De Sergio Urrego a Catalina Gutiérrez: una tragedia infinita

Faltando apenas dos semanas para el décimo aniversario de la muerte trágica de Sergio Urrego, estudiante de grado 11 del Gimnasio Castillo Campestre que decidió lanzarse desde la terraza del Centro Comercial Titán en Bogotá el 4 de agosto de 2014, Catalina Gutiérrez Zuluaga, residente de cirugía en la Universidad Javeriana, decidió poner fin a su existencia. Ambos llegaron a esa decisión tras no aguantar más el maltrato, la humillación y el acoso. Aunque en distintos momentos del ciclo vital, uno y otra tenían una vida prometedora por delante, más futuro que pasado, pero no aguantaron. Y ambos estaban en un escenario parecido: una institución educativa donde se supone que el ambiente debe ser propicio para el aprendizaje, no para relacionamientos jerárquicos que se parecen más a los de una cárcel o de una guerrilla que a los de un colegio o universidad.

Lo que se puede inferir de la noticia de Catalina (y de tantos otros casos que ahora han salido a la luz) es que cuando una persona entra a una sala de cirugía bajo anestesia quizás está poniendo su vida en manos de personas altamente traumatizadas y crueles, víctimas de una cadena de maltrato y unas jerarquías propias de la milicia.
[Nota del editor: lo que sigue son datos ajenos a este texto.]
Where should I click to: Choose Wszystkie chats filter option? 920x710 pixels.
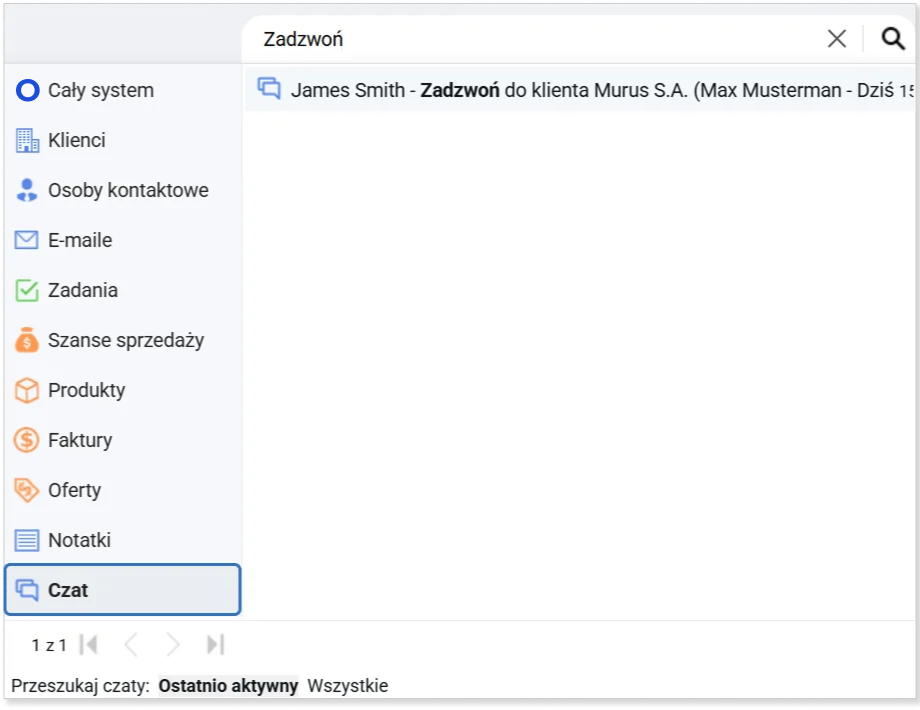[347, 686]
O de monasterio, pues bien sabemos que la Javeriana se jacta de su confesionalidad anteponiendo el adjetivo “pontificia” al nombre.    
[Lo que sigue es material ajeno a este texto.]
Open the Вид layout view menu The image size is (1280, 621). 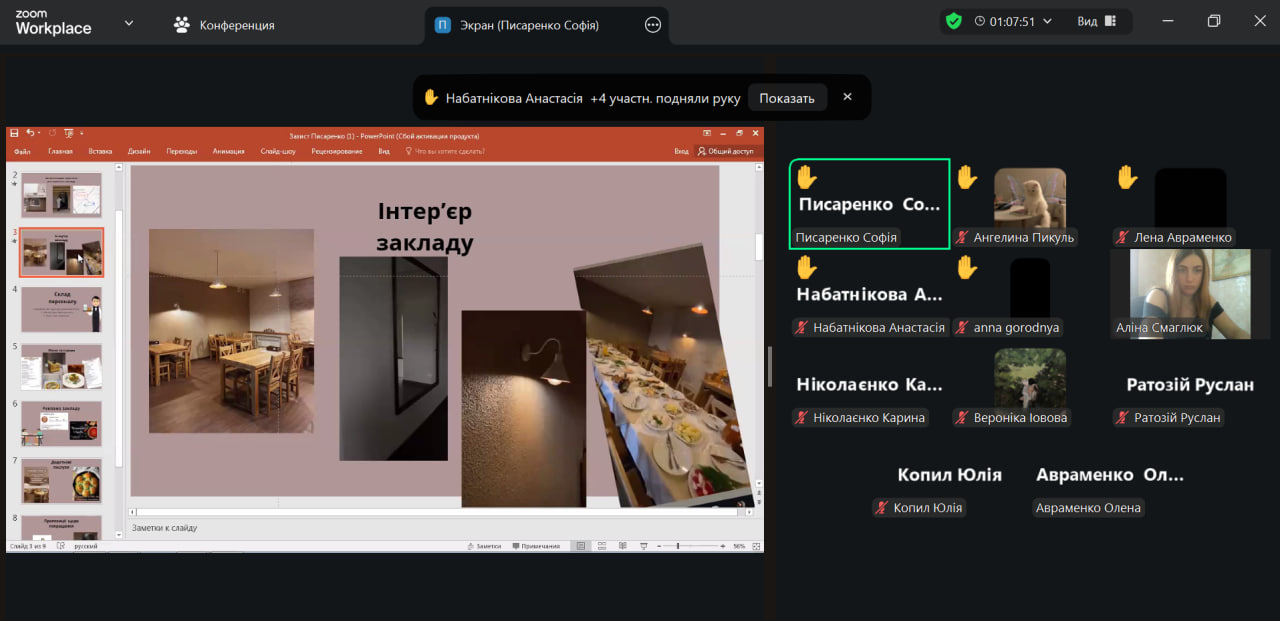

Médicos de varias cohortes de la residencia de la Javeriana, así como de otras universidades, han decidido dejar claro que el caso de Catalina no es único; han sumado sus voces para que se detenga de una vez por todas este injustificable maltrato. Los hechos de algunos de estos relatos sucedieron hace 15 o 20 años, y si bien no por ello son menos graves, los actuales podrían estar rayando en la comisión de un delito. La Ley 1917 de 2018, también conocida como Ley de residentes, reglamenta el sistema de residencias médicas y establece, entre otras cosas, remuneraciones mínimas y tiempos de servicio máximos para los residentes. No prohíbe, por supuesto —pues se escapa de su alcance— los insultos y las expresiones de machismo y clasismo, así como otras expresiones de acoso y de invalidación, como las humillaciones delante de pacientes.

Así como el caso de Sergio Urrego llegó hasta la Corte y llevó a la condena de Azucena Castillo, la exrectora del colegio donde se dio el acoso, el Castillo Campestre, el caso de Catalina Gutiérrez no puede quedarse en un comunicado de la Pontificia en el que lamentan profundamente el hecho y prometen, en sus palabras, las típicas «investigaciones exhaustivas» que casi siempre conducen a nada. Para que las cosas cambien deben darse no solo destituciones de quienes, desde su pedestal de eminencias, hacen más daño que bien a la medicina, sino también quizás procesos penales que conduzcan a que haya justicia. Es una responsabilidad ética de las víctimas que sobreviven emprender acciones que conduzcan a establecer si hubo dolo o no de docentes en la muerte de Catalina. Amanecerá y veremos.